Multi-Parameter FWI imaging
A complete replacement of the conventional workflow
Traditional seismic processing workflows can be extremely time-consuming since subsequent stages only begin after extensive testing and QC of the current process. This serial approach takes the raw field data and passes it through a plethora of conditioning tools such as designature, deghosting, demultiple and regularisation to transform the data into a form that can be imaged by legacy migration algorithms, such as Kirchhoff or reverse time migration.
DUG Multi-Parameter FWI (MP-FWI) Imaging is a novel approach to seismic processing and imaging. This unique implementation of full waveform inversion delivers simultaneous model-building and full wavefield least-squares imaging directly from raw data, without the need for the conventional, extensive pre-processing and model-building workflow.
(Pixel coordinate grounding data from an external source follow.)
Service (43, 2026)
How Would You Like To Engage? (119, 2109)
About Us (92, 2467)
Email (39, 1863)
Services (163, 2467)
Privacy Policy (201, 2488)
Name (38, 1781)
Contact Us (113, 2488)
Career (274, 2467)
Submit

When including reflections in FWI, both the kinematics (timing) and dynamics (amplitudes) of the wavefield must be utilised as part of a simultaneous, multi-parameter inversion. DUG MP-FWI Imaging permits two significant improvements over traditional FWI to be realised. Firstly, it allows the kinematic part of the reflections, the so-called “rabbit ears”, to generate velocity updates over the full depth range. Secondly, it enables least-squares imaging utilising the entire wavefield which includes ghosts, primary reflections, surface-related and interbed multiples. This is in contrast to traditional imaging algorithms which image primary reflections only. The output velocity and reflectivity volumes can be derived from multiple surveys as was the case here, with both the streamer and OBN data used as input.
At high frequency, this approach provides true-amplitude reflectivity images for both structural and quantitative interpretation (including angle stacks for AVA analysis), without the need for the subjective and time-consuming conventional processing and imaging workflow.